- _To do_: Locate every line below that contains the word "computer" and copy it.

- _Records from a dataset_:
::::

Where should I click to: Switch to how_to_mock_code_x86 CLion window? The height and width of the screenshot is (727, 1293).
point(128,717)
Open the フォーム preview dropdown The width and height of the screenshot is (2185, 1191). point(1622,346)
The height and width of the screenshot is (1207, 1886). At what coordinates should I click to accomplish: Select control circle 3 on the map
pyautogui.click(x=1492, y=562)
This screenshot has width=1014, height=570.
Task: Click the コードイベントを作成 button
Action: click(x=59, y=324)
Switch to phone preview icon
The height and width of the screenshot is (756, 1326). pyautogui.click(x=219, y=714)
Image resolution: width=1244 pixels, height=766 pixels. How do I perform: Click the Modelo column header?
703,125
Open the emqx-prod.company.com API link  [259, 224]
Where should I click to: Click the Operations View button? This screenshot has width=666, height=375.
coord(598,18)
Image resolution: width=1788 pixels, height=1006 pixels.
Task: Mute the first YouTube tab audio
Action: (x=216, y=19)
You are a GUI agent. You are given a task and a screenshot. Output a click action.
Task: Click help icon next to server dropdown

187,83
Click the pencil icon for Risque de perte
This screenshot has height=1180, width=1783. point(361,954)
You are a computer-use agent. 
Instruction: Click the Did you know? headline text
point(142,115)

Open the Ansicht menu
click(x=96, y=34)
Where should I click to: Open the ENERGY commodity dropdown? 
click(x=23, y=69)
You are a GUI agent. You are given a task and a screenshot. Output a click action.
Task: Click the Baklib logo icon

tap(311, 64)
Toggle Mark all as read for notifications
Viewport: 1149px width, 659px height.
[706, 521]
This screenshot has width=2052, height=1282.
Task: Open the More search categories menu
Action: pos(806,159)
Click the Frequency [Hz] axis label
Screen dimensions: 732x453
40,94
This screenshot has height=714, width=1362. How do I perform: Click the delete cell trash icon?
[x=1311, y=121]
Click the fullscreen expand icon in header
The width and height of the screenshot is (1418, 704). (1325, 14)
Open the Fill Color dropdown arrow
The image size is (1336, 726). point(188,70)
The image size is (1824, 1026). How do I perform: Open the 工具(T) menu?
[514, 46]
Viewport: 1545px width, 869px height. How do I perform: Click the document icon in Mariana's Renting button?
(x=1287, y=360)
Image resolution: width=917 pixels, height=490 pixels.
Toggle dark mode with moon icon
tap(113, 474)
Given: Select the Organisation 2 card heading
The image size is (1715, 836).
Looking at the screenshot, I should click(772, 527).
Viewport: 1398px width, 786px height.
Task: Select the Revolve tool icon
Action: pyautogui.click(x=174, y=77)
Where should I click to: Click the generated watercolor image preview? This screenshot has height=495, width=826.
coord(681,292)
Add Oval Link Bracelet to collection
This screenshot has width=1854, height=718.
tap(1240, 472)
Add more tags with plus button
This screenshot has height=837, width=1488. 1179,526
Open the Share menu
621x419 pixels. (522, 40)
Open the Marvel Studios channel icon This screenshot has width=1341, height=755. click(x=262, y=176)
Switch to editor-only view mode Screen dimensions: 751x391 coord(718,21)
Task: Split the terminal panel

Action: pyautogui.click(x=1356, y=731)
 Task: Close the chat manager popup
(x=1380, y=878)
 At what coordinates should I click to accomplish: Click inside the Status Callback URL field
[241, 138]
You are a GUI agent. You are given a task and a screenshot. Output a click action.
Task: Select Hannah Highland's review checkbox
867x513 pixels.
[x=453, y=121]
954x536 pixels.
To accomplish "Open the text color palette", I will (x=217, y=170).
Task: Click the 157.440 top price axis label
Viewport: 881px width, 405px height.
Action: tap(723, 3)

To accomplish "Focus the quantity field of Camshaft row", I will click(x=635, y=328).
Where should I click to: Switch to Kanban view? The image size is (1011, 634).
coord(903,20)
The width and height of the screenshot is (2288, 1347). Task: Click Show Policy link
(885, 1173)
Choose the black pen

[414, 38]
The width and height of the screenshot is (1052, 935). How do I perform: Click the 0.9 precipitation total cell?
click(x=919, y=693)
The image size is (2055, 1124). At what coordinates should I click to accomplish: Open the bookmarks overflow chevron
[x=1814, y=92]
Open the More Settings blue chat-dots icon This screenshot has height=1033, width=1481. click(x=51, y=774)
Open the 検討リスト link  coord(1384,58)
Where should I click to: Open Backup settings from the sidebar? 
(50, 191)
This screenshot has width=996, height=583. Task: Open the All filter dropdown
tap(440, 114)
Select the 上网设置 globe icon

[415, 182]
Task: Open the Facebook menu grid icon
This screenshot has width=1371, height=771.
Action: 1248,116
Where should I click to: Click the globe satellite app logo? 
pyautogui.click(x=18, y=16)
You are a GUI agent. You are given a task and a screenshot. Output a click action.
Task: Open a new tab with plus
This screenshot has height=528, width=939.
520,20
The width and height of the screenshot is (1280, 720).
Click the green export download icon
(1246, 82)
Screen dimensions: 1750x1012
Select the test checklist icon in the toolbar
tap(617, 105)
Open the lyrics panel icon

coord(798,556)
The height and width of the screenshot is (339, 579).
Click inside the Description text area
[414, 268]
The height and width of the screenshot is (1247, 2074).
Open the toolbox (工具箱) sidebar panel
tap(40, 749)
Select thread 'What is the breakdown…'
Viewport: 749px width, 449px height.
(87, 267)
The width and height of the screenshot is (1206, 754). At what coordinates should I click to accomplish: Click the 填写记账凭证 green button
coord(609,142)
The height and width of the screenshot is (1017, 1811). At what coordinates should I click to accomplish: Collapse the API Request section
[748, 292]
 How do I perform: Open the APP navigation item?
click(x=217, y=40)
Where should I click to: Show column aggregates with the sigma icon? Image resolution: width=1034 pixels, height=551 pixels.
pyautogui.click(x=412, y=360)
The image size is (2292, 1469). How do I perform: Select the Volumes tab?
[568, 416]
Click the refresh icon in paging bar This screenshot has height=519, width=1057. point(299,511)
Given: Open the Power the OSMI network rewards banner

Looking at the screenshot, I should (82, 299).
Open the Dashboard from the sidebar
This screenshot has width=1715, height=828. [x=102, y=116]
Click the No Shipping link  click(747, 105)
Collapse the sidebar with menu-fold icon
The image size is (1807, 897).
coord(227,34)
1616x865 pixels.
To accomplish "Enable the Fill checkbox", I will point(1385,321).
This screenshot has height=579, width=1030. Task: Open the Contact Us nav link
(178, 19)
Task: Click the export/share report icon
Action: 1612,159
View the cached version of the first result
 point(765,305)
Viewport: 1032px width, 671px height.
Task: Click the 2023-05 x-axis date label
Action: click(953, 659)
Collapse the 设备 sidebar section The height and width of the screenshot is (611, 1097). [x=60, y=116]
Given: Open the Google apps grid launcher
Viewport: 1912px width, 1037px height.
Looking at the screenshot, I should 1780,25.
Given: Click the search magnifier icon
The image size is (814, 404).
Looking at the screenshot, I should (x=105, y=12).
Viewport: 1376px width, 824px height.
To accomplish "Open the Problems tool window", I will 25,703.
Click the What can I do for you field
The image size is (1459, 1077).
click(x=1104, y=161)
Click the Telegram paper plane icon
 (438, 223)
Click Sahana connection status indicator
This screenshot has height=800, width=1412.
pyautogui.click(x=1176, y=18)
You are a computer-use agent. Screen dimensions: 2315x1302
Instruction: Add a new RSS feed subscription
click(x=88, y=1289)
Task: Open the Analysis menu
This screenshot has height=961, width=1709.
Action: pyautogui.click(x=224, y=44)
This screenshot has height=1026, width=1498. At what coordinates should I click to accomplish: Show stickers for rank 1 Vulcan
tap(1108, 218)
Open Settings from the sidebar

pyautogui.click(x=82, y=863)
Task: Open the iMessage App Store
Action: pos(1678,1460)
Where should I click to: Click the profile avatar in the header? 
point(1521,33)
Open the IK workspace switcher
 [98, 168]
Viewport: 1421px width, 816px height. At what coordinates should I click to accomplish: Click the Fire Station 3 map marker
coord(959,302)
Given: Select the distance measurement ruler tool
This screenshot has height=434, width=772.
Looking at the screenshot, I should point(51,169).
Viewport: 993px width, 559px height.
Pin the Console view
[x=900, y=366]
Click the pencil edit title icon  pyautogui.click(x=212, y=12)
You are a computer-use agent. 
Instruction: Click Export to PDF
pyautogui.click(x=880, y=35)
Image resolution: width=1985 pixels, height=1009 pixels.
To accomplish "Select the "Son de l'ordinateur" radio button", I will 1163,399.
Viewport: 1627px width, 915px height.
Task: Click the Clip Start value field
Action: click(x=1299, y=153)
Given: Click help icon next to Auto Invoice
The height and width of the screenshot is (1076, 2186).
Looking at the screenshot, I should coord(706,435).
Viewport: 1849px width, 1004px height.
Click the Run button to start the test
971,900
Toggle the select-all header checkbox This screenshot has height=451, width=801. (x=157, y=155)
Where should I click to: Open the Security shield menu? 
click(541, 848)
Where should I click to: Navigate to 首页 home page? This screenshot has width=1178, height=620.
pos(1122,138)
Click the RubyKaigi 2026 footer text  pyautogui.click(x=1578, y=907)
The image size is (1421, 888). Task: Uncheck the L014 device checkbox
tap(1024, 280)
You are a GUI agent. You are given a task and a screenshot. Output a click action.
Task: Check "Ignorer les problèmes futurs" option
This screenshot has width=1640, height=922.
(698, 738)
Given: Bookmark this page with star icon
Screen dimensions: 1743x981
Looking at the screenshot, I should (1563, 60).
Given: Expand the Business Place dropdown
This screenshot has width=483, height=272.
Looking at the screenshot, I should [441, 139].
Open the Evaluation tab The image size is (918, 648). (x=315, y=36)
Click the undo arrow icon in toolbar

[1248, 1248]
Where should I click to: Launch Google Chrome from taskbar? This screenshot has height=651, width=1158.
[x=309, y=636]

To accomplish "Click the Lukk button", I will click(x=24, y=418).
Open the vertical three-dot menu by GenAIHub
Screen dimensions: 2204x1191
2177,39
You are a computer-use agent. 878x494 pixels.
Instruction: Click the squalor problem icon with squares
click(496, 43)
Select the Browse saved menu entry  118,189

::::

- _Completed task_:
You are a computer-use agent. 
You are a computer-use agent. Screen dimensions: 2315x1302
You are a computer-use agent. 
You are a computer-use agent. 878x494 pixels.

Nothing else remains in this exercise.